◆ **YOUR GOAL**:
Could you reproduce this listing line for line, changing nothing?

>> begin INPUT MATERIAL

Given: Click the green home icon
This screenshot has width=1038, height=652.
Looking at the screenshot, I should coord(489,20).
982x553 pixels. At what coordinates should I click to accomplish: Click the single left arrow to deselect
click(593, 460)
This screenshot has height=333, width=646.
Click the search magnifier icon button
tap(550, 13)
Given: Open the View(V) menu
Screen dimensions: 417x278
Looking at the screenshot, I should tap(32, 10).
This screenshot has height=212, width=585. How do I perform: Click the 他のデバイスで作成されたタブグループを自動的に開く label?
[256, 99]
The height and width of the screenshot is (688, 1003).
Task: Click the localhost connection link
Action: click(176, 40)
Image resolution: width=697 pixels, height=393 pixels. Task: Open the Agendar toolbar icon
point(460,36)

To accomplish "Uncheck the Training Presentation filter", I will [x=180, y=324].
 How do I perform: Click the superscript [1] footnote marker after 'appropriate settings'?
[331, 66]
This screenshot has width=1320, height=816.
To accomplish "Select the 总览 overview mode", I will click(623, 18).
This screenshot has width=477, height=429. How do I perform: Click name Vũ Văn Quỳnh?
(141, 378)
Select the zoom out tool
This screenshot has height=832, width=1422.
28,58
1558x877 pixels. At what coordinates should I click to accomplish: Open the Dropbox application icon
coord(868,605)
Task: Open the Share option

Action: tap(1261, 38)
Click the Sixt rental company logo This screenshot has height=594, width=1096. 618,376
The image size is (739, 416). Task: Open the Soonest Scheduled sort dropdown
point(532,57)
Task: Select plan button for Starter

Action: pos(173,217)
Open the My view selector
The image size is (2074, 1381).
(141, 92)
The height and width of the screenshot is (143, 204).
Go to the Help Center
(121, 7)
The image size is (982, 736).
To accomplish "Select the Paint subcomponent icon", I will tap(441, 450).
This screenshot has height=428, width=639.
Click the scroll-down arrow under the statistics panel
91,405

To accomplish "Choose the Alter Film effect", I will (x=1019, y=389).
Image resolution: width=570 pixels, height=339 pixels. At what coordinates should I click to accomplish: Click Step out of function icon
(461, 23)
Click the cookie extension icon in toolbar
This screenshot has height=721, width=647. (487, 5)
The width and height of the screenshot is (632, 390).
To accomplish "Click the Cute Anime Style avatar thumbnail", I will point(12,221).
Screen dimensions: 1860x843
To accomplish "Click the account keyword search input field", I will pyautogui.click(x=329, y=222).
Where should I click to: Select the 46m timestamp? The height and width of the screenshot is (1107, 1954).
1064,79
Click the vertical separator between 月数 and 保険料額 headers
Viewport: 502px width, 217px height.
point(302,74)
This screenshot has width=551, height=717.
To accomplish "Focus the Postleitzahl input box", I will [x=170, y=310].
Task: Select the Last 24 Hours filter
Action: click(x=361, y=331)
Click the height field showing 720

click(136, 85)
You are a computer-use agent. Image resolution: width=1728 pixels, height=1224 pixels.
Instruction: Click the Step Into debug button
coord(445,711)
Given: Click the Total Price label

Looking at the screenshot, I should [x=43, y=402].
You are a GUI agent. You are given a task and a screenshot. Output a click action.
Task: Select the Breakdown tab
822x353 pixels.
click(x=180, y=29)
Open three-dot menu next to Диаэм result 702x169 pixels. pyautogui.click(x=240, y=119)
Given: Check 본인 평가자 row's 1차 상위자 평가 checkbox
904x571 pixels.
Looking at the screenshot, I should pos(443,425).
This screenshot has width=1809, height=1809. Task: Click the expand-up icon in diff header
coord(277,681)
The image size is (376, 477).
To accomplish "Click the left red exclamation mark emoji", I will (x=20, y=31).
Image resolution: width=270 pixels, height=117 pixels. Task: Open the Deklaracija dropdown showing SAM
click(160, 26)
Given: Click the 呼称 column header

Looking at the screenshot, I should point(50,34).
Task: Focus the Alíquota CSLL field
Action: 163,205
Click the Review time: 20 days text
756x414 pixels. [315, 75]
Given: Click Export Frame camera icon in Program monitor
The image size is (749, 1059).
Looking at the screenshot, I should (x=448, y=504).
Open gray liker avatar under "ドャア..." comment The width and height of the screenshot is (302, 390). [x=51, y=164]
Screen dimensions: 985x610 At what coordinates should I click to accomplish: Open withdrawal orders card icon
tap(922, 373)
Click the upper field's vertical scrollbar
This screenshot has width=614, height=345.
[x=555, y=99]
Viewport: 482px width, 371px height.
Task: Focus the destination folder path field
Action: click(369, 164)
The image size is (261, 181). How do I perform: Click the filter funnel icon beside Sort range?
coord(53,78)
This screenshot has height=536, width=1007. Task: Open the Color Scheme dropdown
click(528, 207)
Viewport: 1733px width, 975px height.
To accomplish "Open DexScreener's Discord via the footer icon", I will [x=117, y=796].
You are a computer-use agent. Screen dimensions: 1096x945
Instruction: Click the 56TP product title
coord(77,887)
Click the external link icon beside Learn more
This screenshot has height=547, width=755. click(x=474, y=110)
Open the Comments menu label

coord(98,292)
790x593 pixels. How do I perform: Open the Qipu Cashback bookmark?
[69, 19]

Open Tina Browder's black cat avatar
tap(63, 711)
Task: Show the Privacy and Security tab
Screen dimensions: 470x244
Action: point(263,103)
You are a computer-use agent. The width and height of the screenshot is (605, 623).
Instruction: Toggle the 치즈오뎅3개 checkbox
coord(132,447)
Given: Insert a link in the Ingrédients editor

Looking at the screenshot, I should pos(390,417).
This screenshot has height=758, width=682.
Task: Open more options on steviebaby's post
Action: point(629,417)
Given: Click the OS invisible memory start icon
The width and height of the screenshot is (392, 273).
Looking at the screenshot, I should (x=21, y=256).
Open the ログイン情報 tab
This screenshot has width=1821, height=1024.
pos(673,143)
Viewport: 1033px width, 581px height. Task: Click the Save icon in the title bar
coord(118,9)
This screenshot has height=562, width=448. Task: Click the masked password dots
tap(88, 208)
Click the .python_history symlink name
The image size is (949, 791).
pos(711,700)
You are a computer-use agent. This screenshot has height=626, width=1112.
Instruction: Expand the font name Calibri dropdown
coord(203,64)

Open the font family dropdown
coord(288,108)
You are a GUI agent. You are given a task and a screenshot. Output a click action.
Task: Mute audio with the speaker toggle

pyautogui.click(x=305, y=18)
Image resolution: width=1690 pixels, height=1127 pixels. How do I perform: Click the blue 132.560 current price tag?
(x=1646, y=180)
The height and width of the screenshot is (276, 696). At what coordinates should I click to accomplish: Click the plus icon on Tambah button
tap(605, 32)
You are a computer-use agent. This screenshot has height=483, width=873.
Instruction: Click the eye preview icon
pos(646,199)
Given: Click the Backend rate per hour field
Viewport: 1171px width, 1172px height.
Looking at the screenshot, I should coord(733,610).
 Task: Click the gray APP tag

>> end INPUT MATERIAL

◆ **REPLY**:
Given: Click the green home icon
This screenshot has width=1038, height=652.
Looking at the screenshot, I should coord(489,20).
982x553 pixels. At what coordinates should I click to accomplish: Click the single left arrow to deselect
click(593, 460)
This screenshot has height=333, width=646.
Click the search magnifier icon button
tap(550, 13)
Given: Open the View(V) menu
Screen dimensions: 417x278
Looking at the screenshot, I should tap(32, 10).
This screenshot has height=212, width=585. How do I perform: Click the 他のデバイスで作成されたタブグループを自動的に開く label?
[256, 99]
The height and width of the screenshot is (688, 1003).
Task: Click the localhost connection link
Action: click(176, 40)
Image resolution: width=697 pixels, height=393 pixels. Task: Open the Agendar toolbar icon
point(460,36)

To accomplish "Uncheck the Training Presentation filter", I will [x=180, y=324].
 How do I perform: Click the superscript [1] footnote marker after 'appropriate settings'?
[331, 66]
This screenshot has width=1320, height=816.
To accomplish "Select the 总览 overview mode", I will click(623, 18).
This screenshot has width=477, height=429. How do I perform: Click name Vũ Văn Quỳnh?
(141, 378)
Select the zoom out tool
This screenshot has height=832, width=1422.
28,58
1558x877 pixels. At what coordinates should I click to accomplish: Open the Dropbox application icon
coord(868,605)
Task: Open the Share option

Action: tap(1261, 38)
Click the Sixt rental company logo This screenshot has height=594, width=1096. 618,376
The image size is (739, 416). Task: Open the Soonest Scheduled sort dropdown
point(532,57)
Task: Select plan button for Starter

Action: pos(173,217)
Open the My view selector
The image size is (2074, 1381).
(141, 92)
The height and width of the screenshot is (143, 204).
Go to the Help Center
(121, 7)
The image size is (982, 736).
To accomplish "Select the Paint subcomponent icon", I will tap(441, 450).
This screenshot has height=428, width=639.
Click the scroll-down arrow under the statistics panel
91,405

To accomplish "Choose the Alter Film effect", I will (x=1019, y=389).
Image resolution: width=570 pixels, height=339 pixels. At what coordinates should I click to accomplish: Click Step out of function icon
(461, 23)
Click the cookie extension icon in toolbar
This screenshot has height=721, width=647. (487, 5)
The width and height of the screenshot is (632, 390).
To accomplish "Click the Cute Anime Style avatar thumbnail", I will point(12,221).
Screen dimensions: 1860x843
To accomplish "Click the account keyword search input field", I will pyautogui.click(x=329, y=222).
Where should I click to: Select the 46m timestamp? The height and width of the screenshot is (1107, 1954).
1064,79
Click the vertical separator between 月数 and 保険料額 headers
Viewport: 502px width, 217px height.
point(302,74)
This screenshot has width=551, height=717.
To accomplish "Focus the Postleitzahl input box", I will [x=170, y=310].
Task: Select the Last 24 Hours filter
Action: click(x=361, y=331)
Click the height field showing 720

click(136, 85)
You are a computer-use agent. Image resolution: width=1728 pixels, height=1224 pixels.
Instruction: Click the Step Into debug button
coord(445,711)
Given: Click the Total Price label

Looking at the screenshot, I should [x=43, y=402].
You are a GUI agent. You are given a task and a screenshot. Output a click action.
Task: Select the Breakdown tab
822x353 pixels.
click(x=180, y=29)
Open three-dot menu next to Диаэм result 702x169 pixels. pyautogui.click(x=240, y=119)
Given: Check 본인 평가자 row's 1차 상위자 평가 checkbox
904x571 pixels.
Looking at the screenshot, I should pos(443,425).
This screenshot has width=1809, height=1809. Task: Click the expand-up icon in diff header
coord(277,681)
The image size is (376, 477).
To accomplish "Click the left red exclamation mark emoji", I will (x=20, y=31).
Image resolution: width=270 pixels, height=117 pixels. Task: Open the Deklaracija dropdown showing SAM
click(160, 26)
Given: Click the 呼称 column header

Looking at the screenshot, I should point(50,34).
Task: Focus the Alíquota CSLL field
Action: 163,205
Click the Review time: 20 days text
756x414 pixels. [315, 75]
Given: Click Export Frame camera icon in Program monitor
The image size is (749, 1059).
Looking at the screenshot, I should (x=448, y=504).
Open gray liker avatar under "ドャア..." comment The width and height of the screenshot is (302, 390). [x=51, y=164]
Screen dimensions: 985x610 At what coordinates should I click to accomplish: Open withdrawal orders card icon
tap(922, 373)
Click the upper field's vertical scrollbar
This screenshot has width=614, height=345.
[x=555, y=99]
Viewport: 482px width, 371px height.
Task: Focus the destination folder path field
Action: click(369, 164)
The image size is (261, 181). How do I perform: Click the filter funnel icon beside Sort range?
coord(53,78)
This screenshot has height=536, width=1007. Task: Open the Color Scheme dropdown
click(528, 207)
Viewport: 1733px width, 975px height.
To accomplish "Open DexScreener's Discord via the footer icon", I will [x=117, y=796].
You are a computer-use agent. Screen dimensions: 1096x945
Instruction: Click the 56TP product title
coord(77,887)
Click the external link icon beside Learn more
This screenshot has height=547, width=755. click(x=474, y=110)
Open the Comments menu label

coord(98,292)
790x593 pixels. How do I perform: Open the Qipu Cashback bookmark?
[69, 19]

Open Tina Browder's black cat avatar
tap(63, 711)
Task: Show the Privacy and Security tab
Screen dimensions: 470x244
Action: point(263,103)
You are a computer-use agent. The width and height of the screenshot is (605, 623).
Instruction: Toggle the 치즈오뎅3개 checkbox
coord(132,447)
Given: Insert a link in the Ingrédients editor

Looking at the screenshot, I should pos(390,417).
This screenshot has height=758, width=682.
Task: Open more options on steviebaby's post
Action: point(629,417)
Given: Click the OS invisible memory start icon
The width and height of the screenshot is (392, 273).
Looking at the screenshot, I should (x=21, y=256).
Open the ログイン情報 tab
This screenshot has width=1821, height=1024.
pos(673,143)
Viewport: 1033px width, 581px height. Task: Click the Save icon in the title bar
coord(118,9)
This screenshot has height=562, width=448. Task: Click the masked password dots
tap(88, 208)
Click the .python_history symlink name
The image size is (949, 791).
pos(711,700)
You are a computer-use agent. This screenshot has height=626, width=1112.
Instruction: Expand the font name Calibri dropdown
coord(203,64)

Open the font family dropdown
coord(288,108)
You are a GUI agent. You are given a task and a screenshot. Output a click action.
Task: Mute audio with the speaker toggle

pyautogui.click(x=305, y=18)
Image resolution: width=1690 pixels, height=1127 pixels. How do I perform: Click the blue 132.560 current price tag?
(x=1646, y=180)
The height and width of the screenshot is (276, 696). At what coordinates should I click to accomplish: Click the plus icon on Tambah button
tap(605, 32)
You are a computer-use agent. This screenshot has height=483, width=873.
Instruction: Click the eye preview icon
pos(646,199)
Given: Click the Backend rate per hour field
Viewport: 1171px width, 1172px height.
Looking at the screenshot, I should coord(733,610).
 Task: Click the gray APP tag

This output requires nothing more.